From the material that follows, keep only the lines containing the word "below".

--- begin LISTED ENTRIES ---

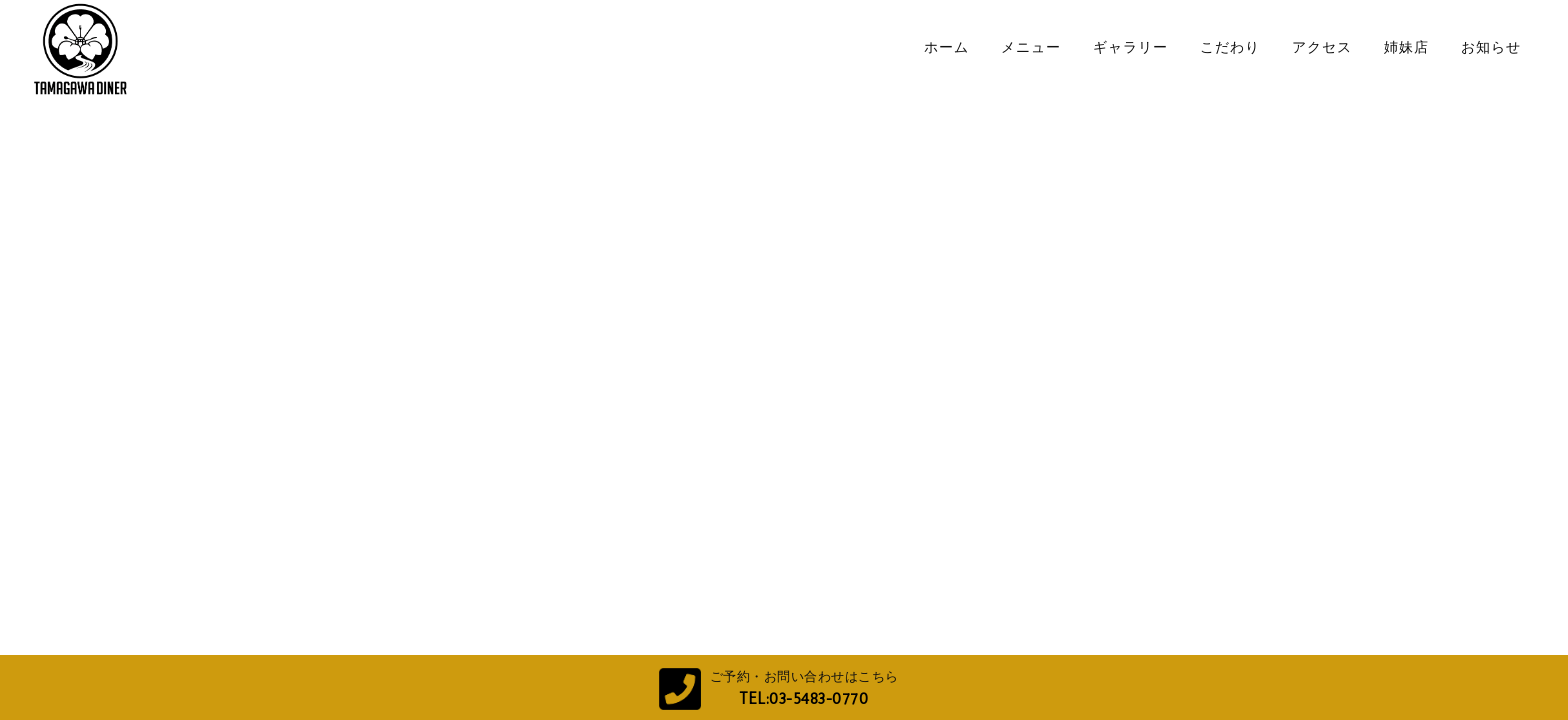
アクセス (1322, 46)
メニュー (1031, 46)
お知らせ (1491, 46)
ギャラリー (1130, 46)
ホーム (946, 46)
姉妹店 (1406, 46)
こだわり (1230, 46)
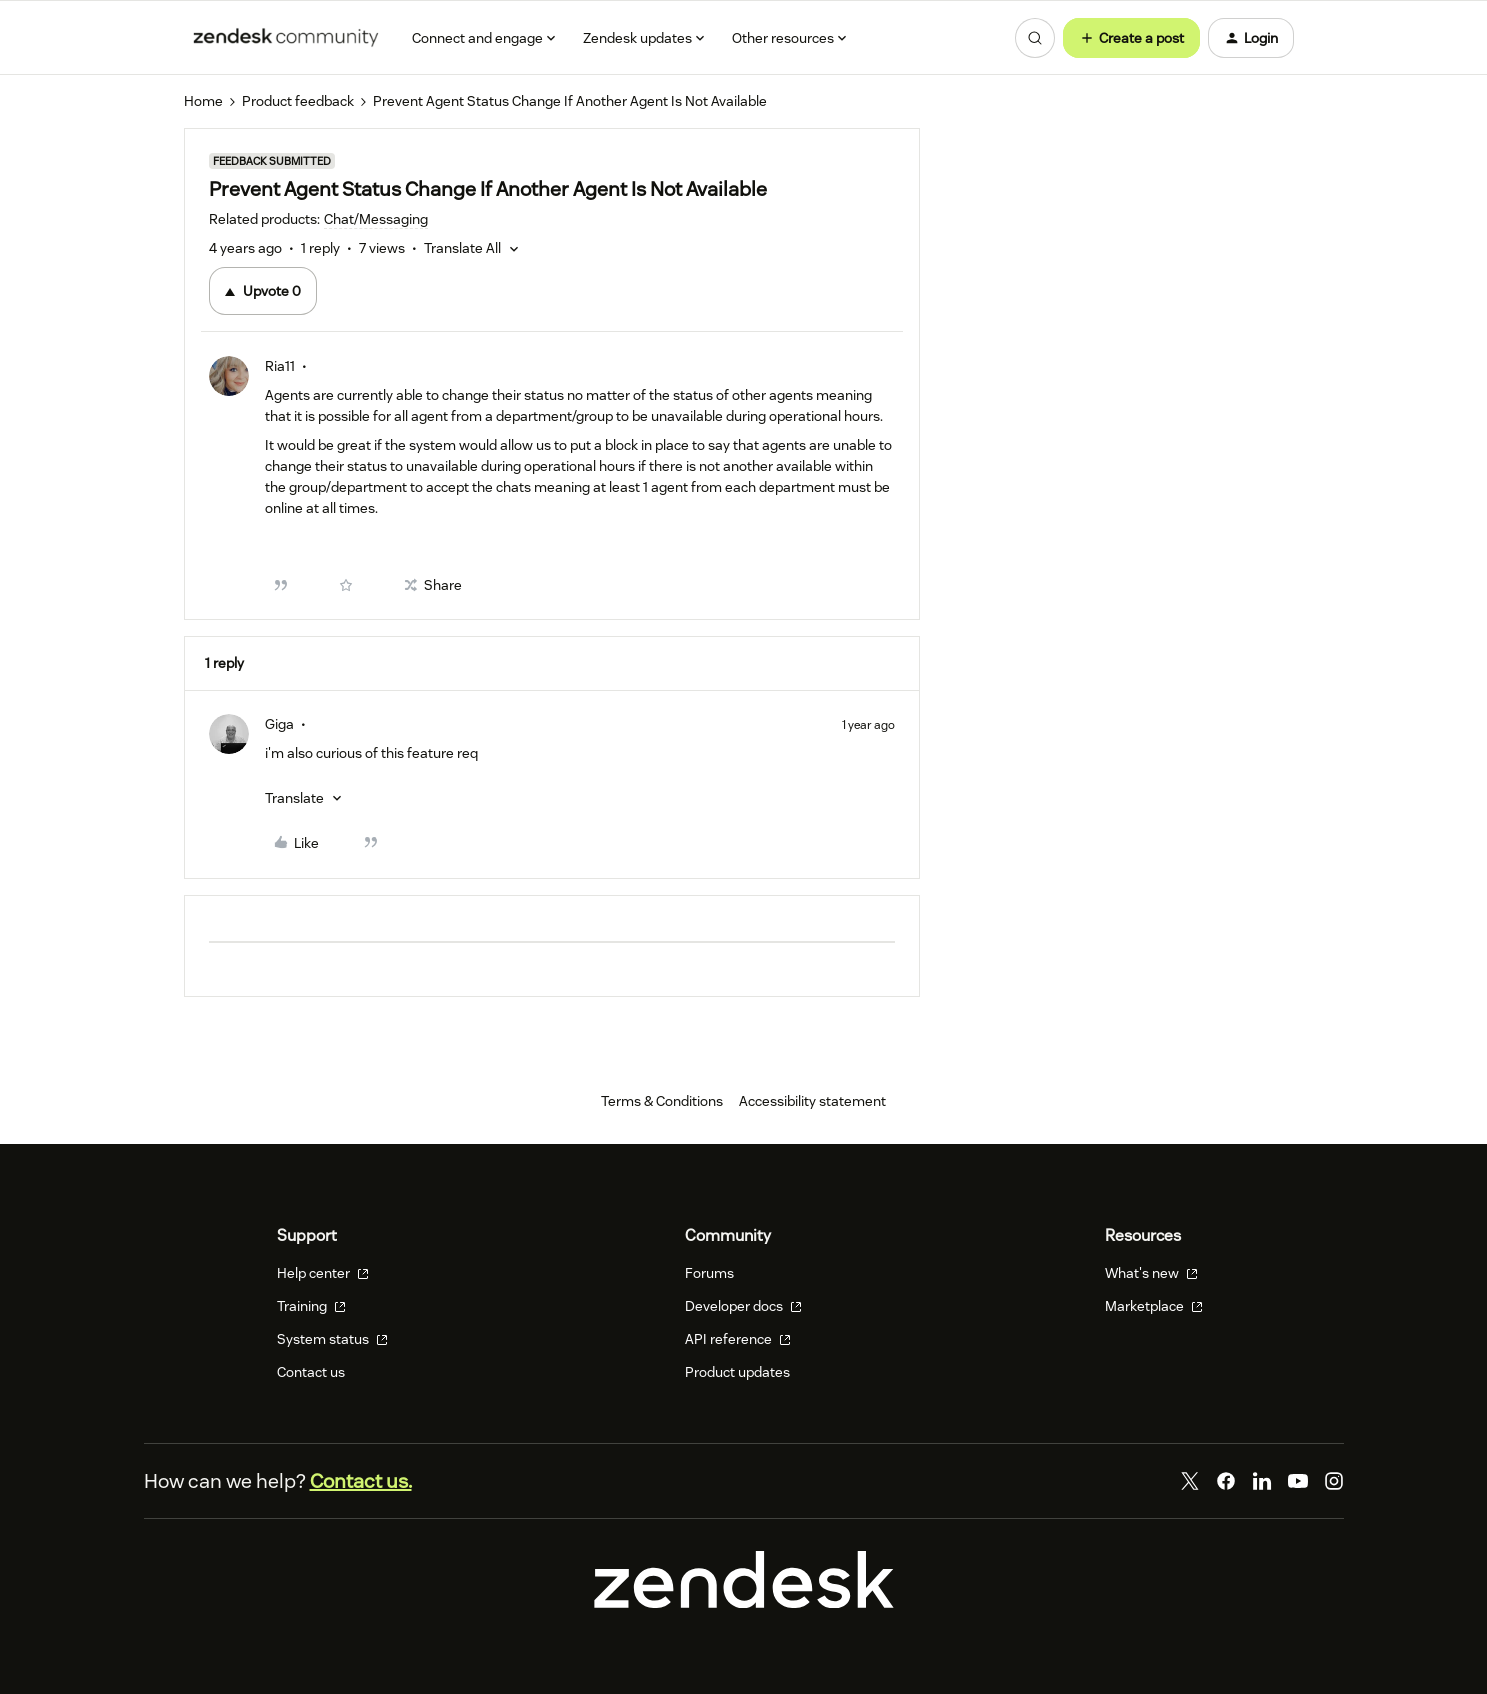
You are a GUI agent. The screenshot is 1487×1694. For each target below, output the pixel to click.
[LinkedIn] (1262, 1481)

--- end LISTED ENTRIES ---

TASK SOLUTION:
You are a GUI agent. The screenshot is 1487×1694. For each target below, output the pixel to click.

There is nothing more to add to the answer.